No sabía dónde estaban sus habitaciones en el palacio, pero sintió que no podía esperar hasta la hora de la cena antes de verlo, así que corrió de un lado a otro, llamando su nombre. Pero el palacio estaba vacío, y nadie respondió a su llamada.

Entonces corrió por los jardines, llamando su nombre una y otra vez, pero seguía habiendo silencio.

«¡Oh! ¿qué haré si no lo encuentro?», dijo. «

Entonces recordó su sueño, y corrió a la rosaleda, y allí, efectivamente, junto a la pila de la gran fuente, yacía la pobre Bestia sin dar señales de vida.

La Bella se arrojó de rodillas junto a él.

«Oh, querida Bestia», gritó, «¿y estás realmente muerto? Ay, ay, entonces yo también moriré, porque no puedo vivir sin ti.»

Inmediatamente la Bestia abrió los ojos, suspiró y dijo:

«Bella, ¿quieres casarte conmigo?»

Y la Bella, llena de alegría al comprobar que aún vivía, respondió:

«Sí, sí, querida Bestia, porque te quiero mucho.»

Al oír estas palabras, la áspera piel cayó al suelo, y en lugar de la Bestia se levantó un apuesto Príncipe, vestido con un jubón de blanco y plata, como uno preparado para una boda. Se arrodilló a los pies de la Bella y le estrechó las manos.

«Querida Bella», dijo, «nada más que tu amor podría haberme desencantado. Un hada malvada me convirtió en una Bestia, y me condenó a seguir siéndolo hasta que alguna bella y buena doncella me amara lo suficiente como para casarse conmigo, a pesar de mi fealdad y estupidez. Ahora, querida, el encantamiento se ha roto; volvamos a mi palacio. Verás que todos mis sirvientes -que también han sido encantados y te han atendido durante todo este tiempo con manos invisibles- se harán ahora visibles»

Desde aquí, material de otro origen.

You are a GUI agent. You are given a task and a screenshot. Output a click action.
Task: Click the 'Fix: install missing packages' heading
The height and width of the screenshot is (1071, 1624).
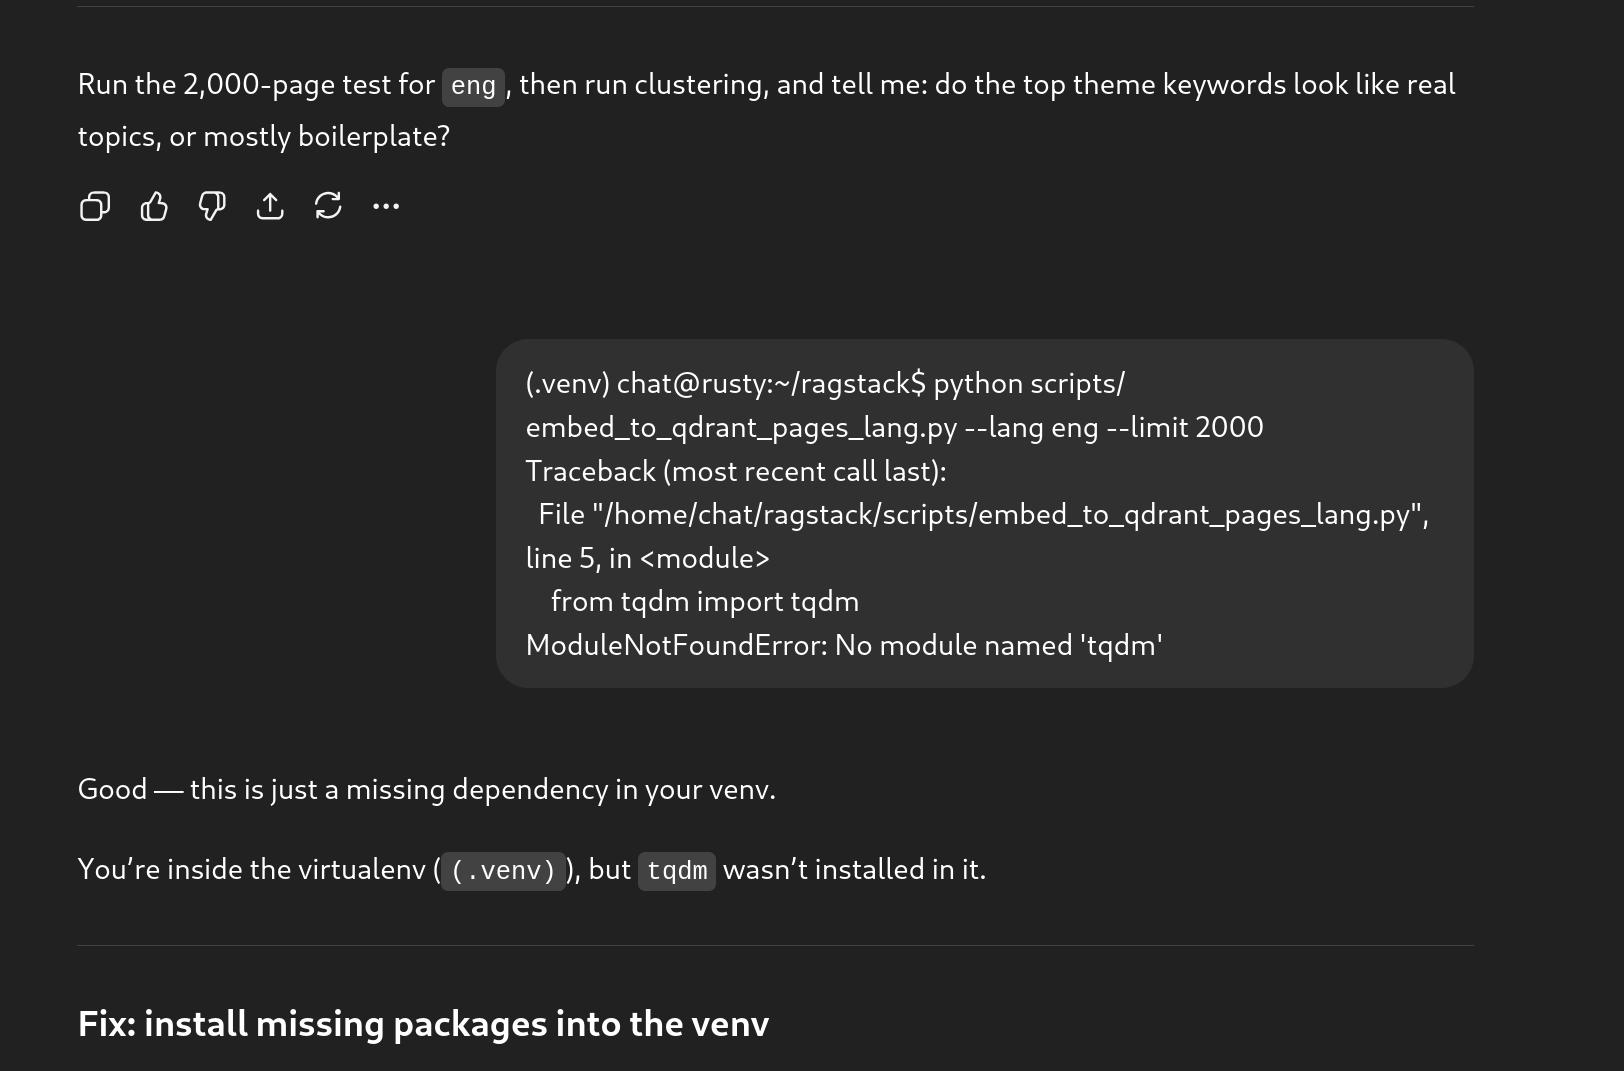[x=423, y=1024]
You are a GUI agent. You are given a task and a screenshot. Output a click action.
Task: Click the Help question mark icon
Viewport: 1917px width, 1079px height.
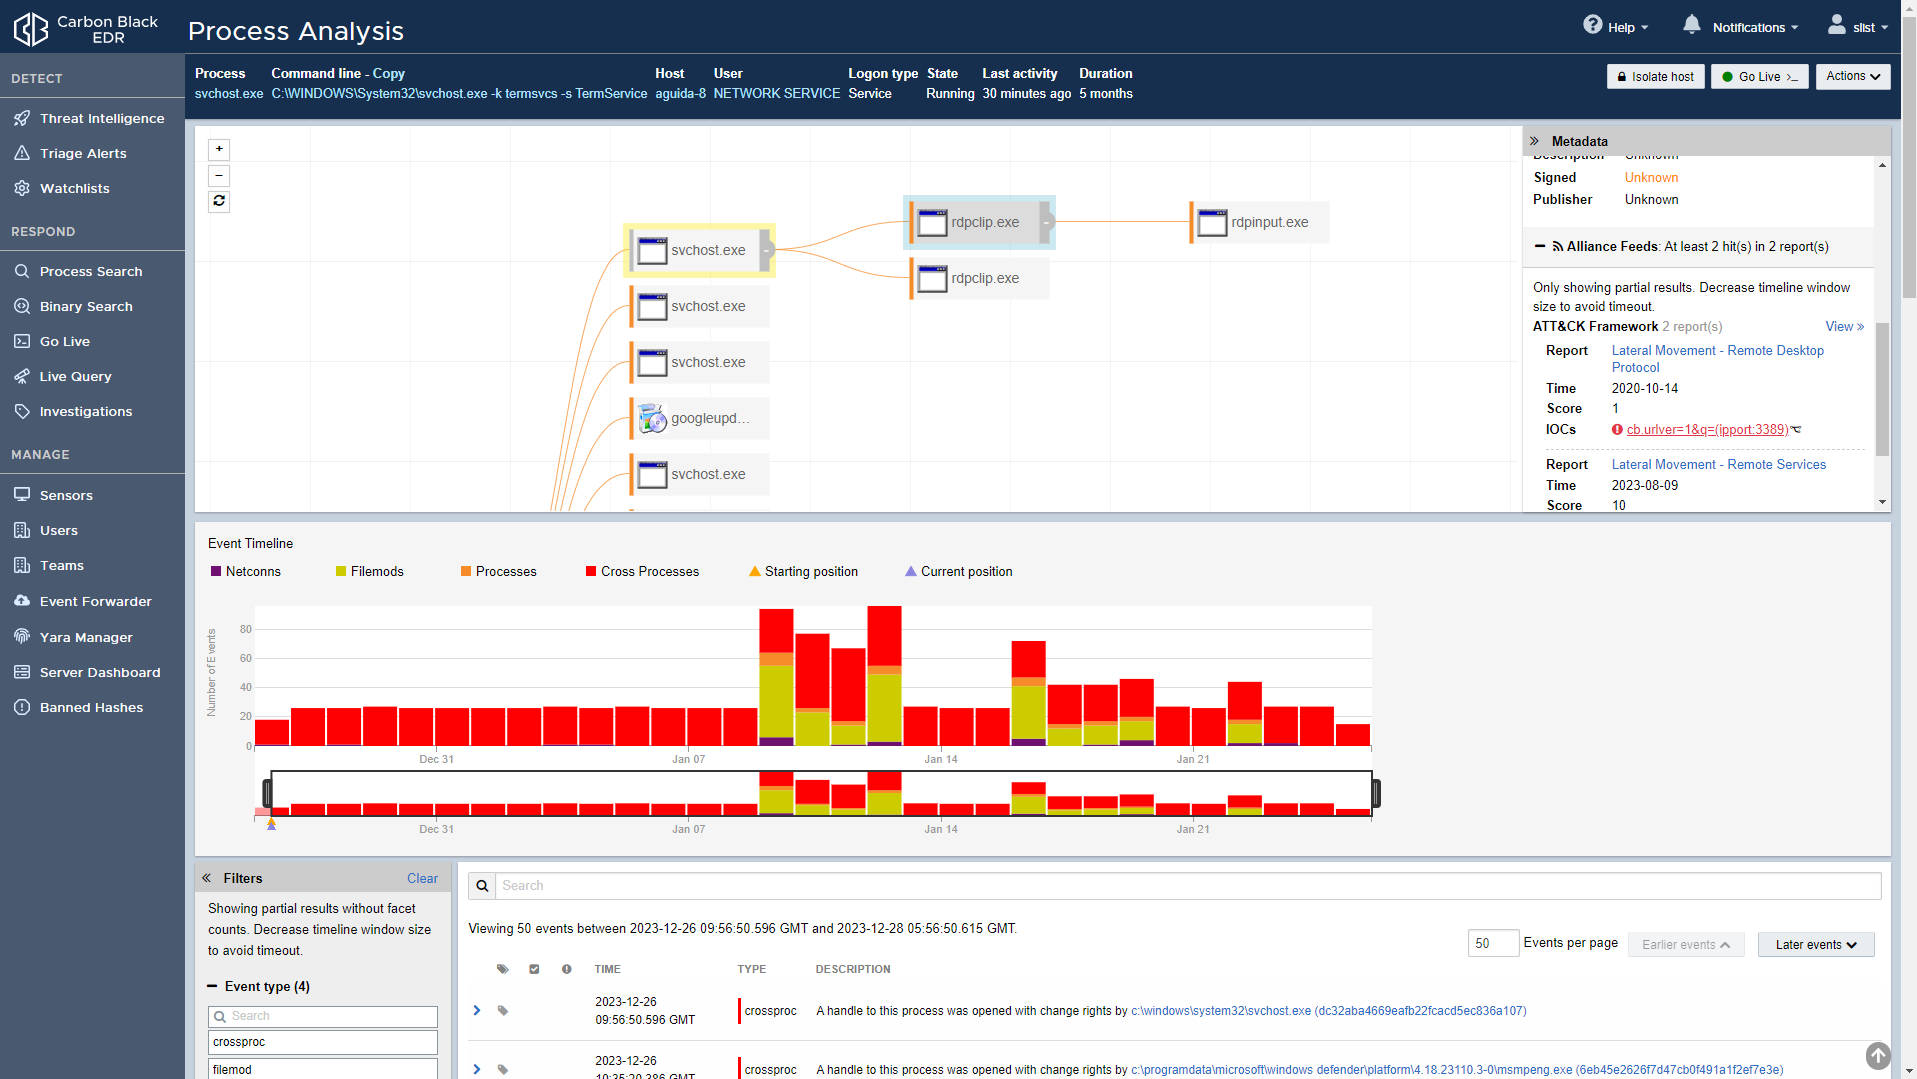coord(1592,25)
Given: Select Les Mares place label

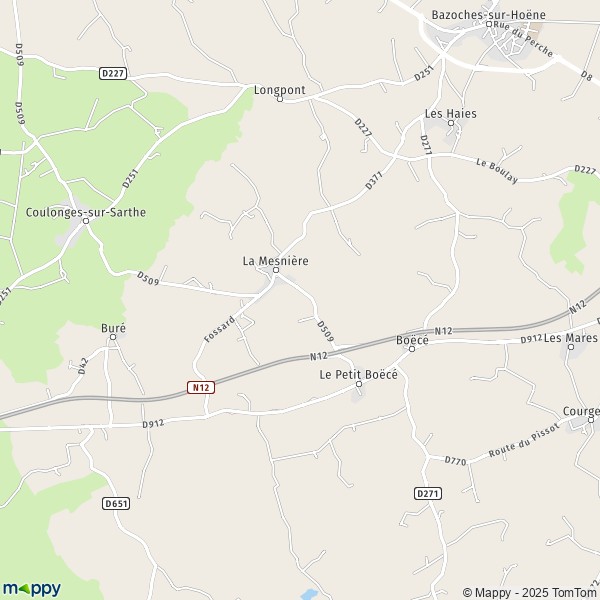Looking at the screenshot, I should click(570, 338).
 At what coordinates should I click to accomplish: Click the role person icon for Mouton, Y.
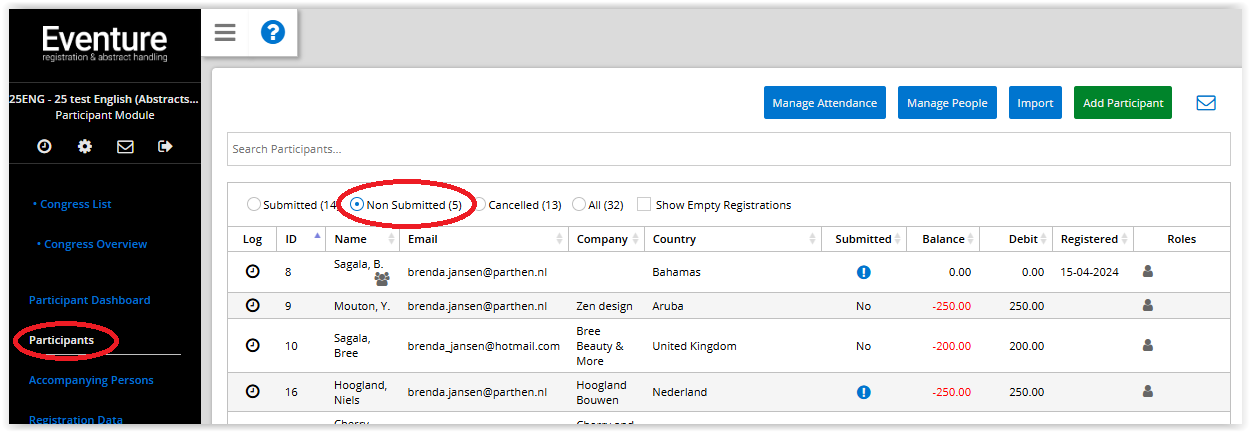tap(1147, 306)

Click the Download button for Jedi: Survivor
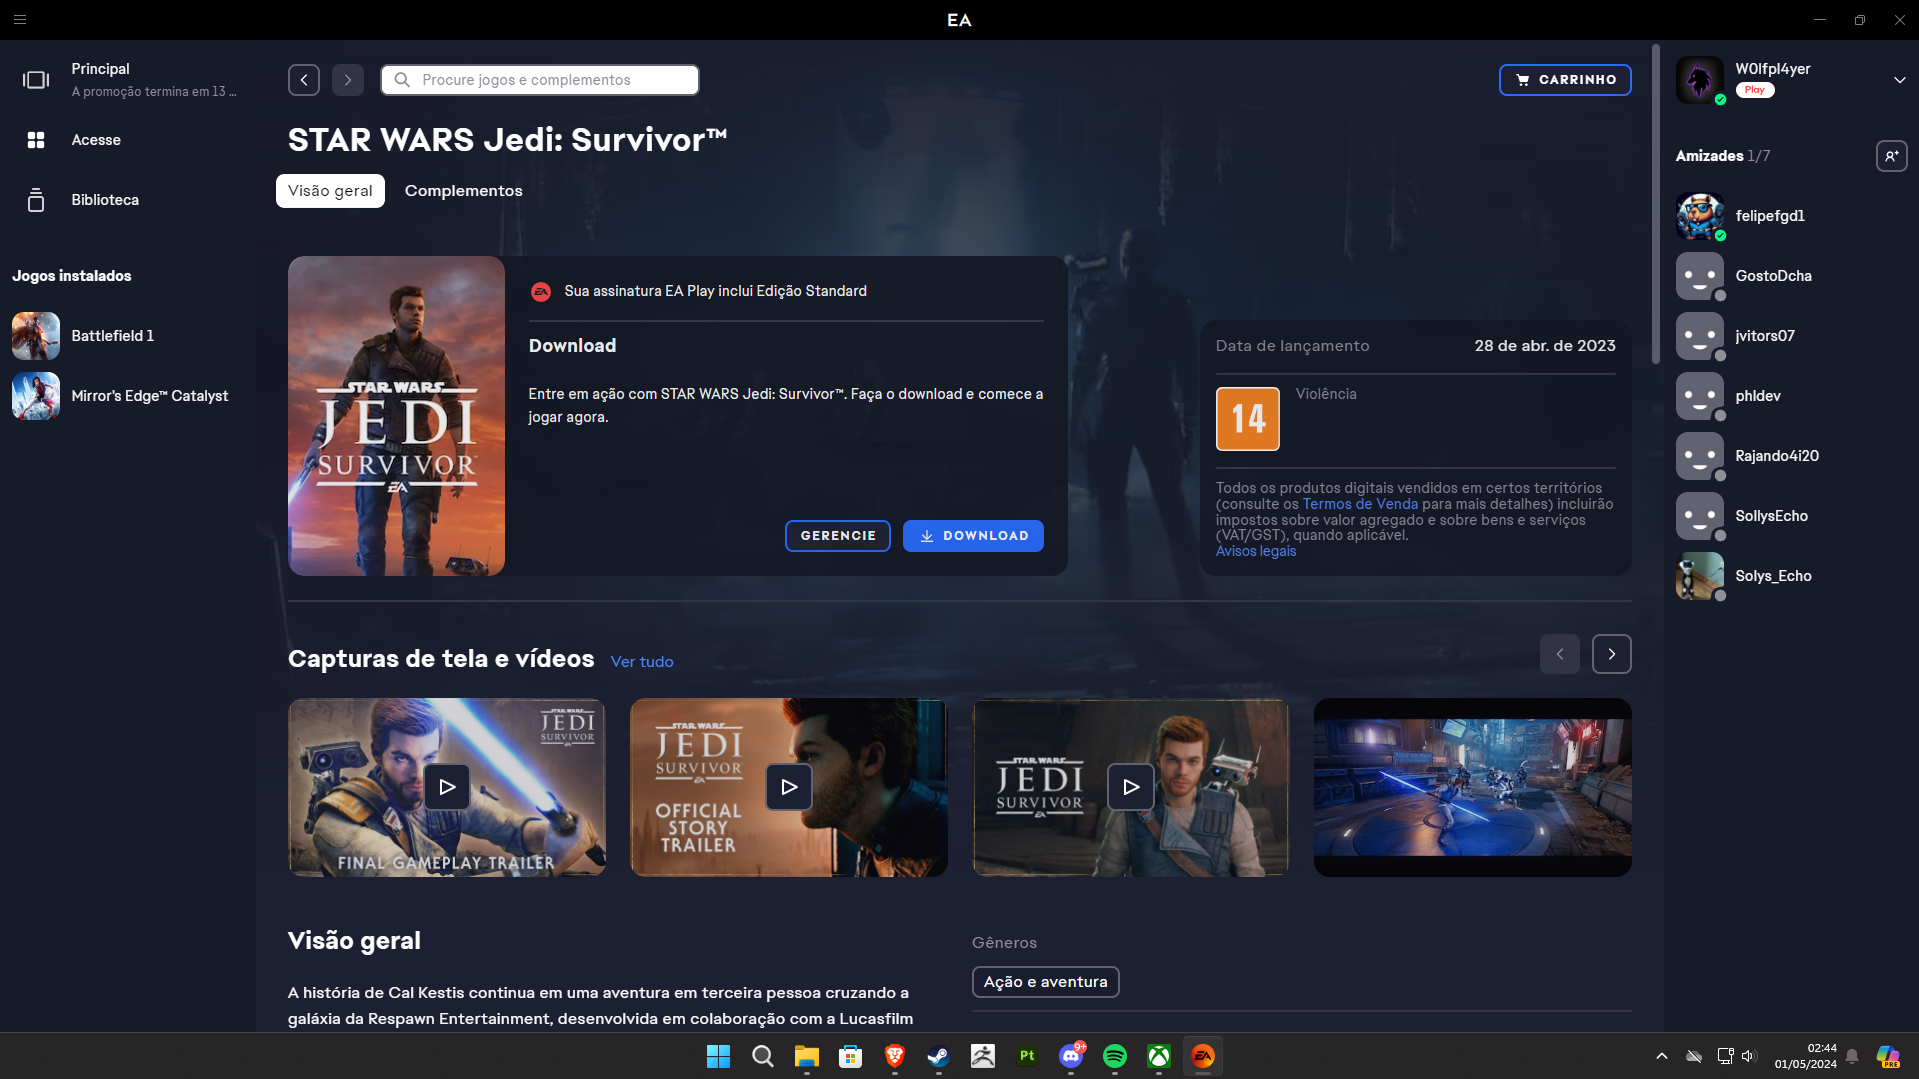click(973, 536)
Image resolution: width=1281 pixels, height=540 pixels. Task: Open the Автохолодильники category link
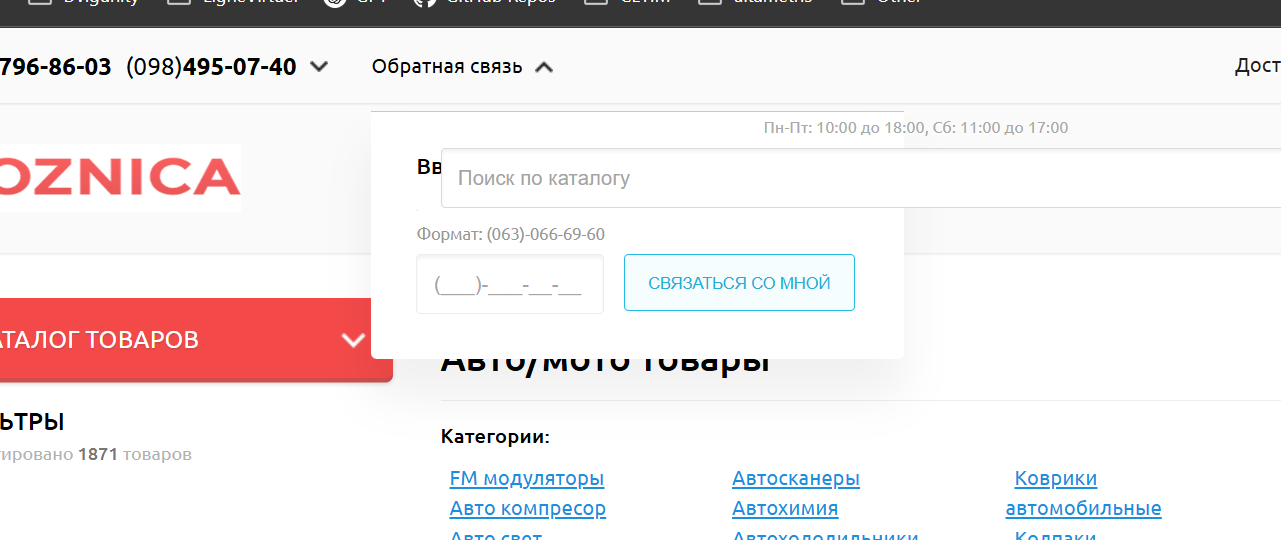pos(825,535)
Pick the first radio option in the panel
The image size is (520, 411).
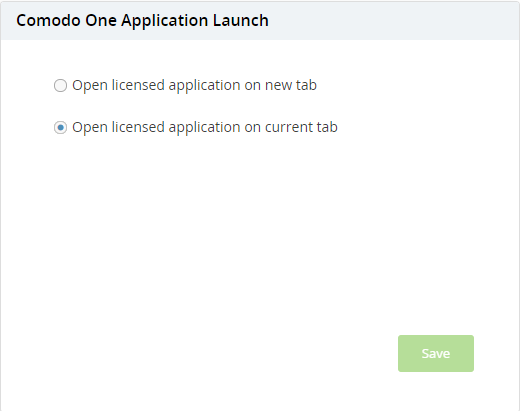pyautogui.click(x=60, y=85)
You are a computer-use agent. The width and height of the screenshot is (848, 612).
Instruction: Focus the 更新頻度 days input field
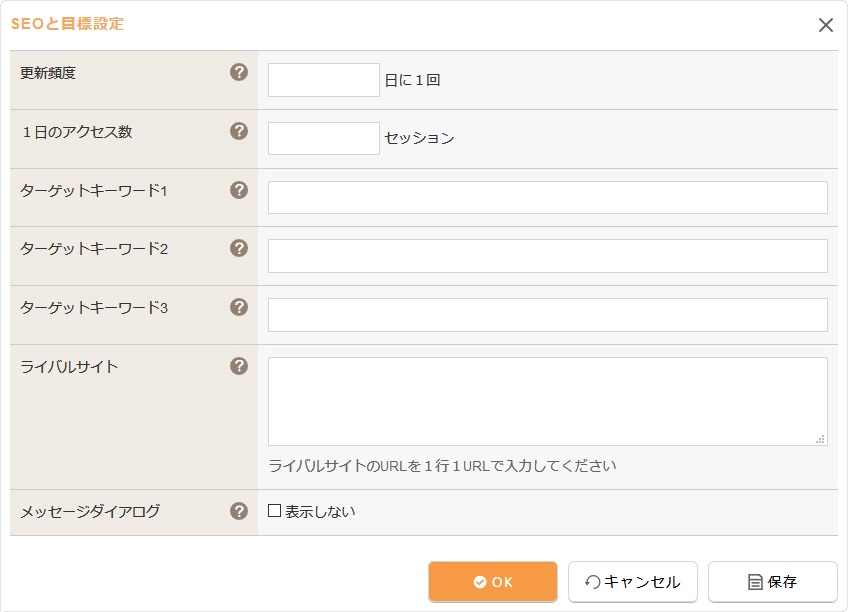323,80
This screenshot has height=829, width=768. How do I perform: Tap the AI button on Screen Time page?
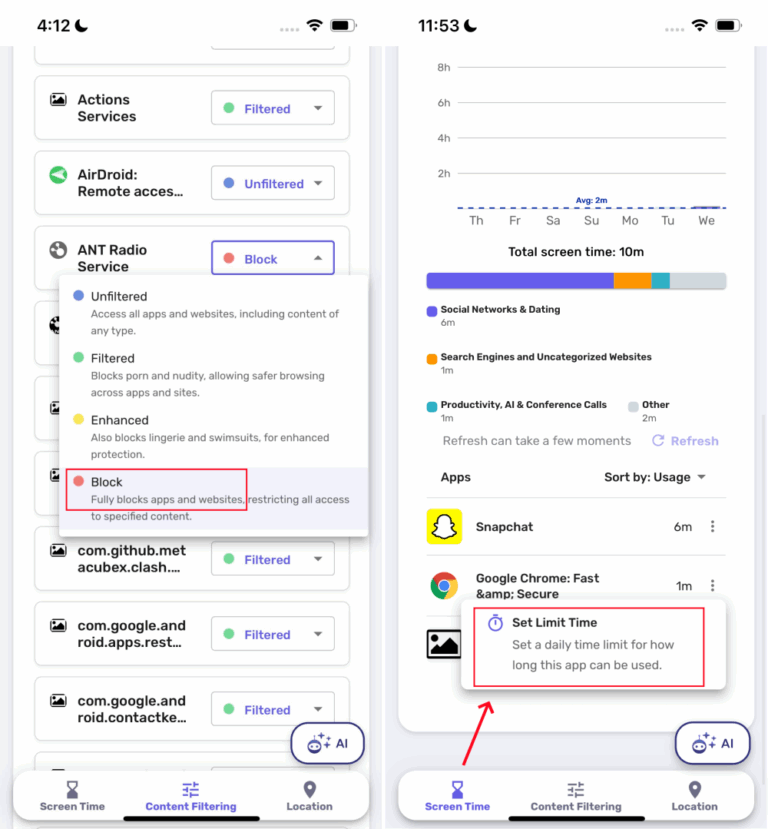tap(712, 743)
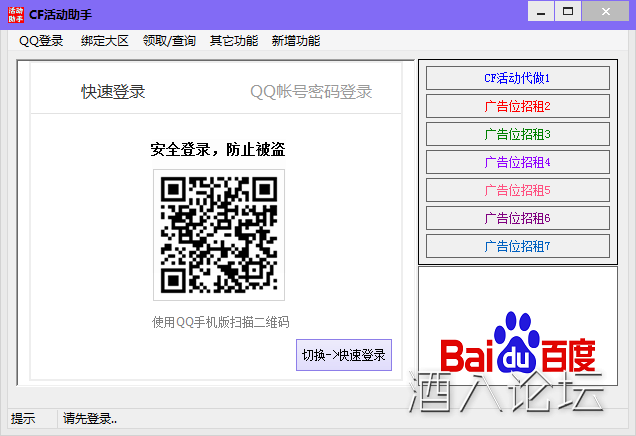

Así que regresaron al palacio, que para entonces estaba abarrotado de cortesanos, deseosos de besar las manos del Príncipe y su novia. Y el Príncipe susurró a uno de sus asistentes, que salió, y en muy poco tiempo regresó con el padre y las hermanas de la Bella.

Las hermanas fueron condenadas a ser convertidas en estatuas, y a permanecer a la derecha y a la izquierda de las puertas del palacio hasta que sus corazones se ablandaran, y se arrepintieran de su falta de amabilidad hacia su hermana. Pero la Bella, felizmente casada con su Príncipe, iba todos los días en secreto a las estatuas y lloraba por ellas.

Y por sus lágrimas se ablandaron sus pétreos corazones, y volvieron a ser de carne y hueso, y fueron buenos y bondadosos por el resto de sus vidas.

Y la Bella y la Bestia, que ya no era una Bestia, sino un apuesto Príncipe, vivieron felices para siempre.

Y de hecho creo que aún viven felices, en la hermosa tierra donde los sueños se hacen realidad.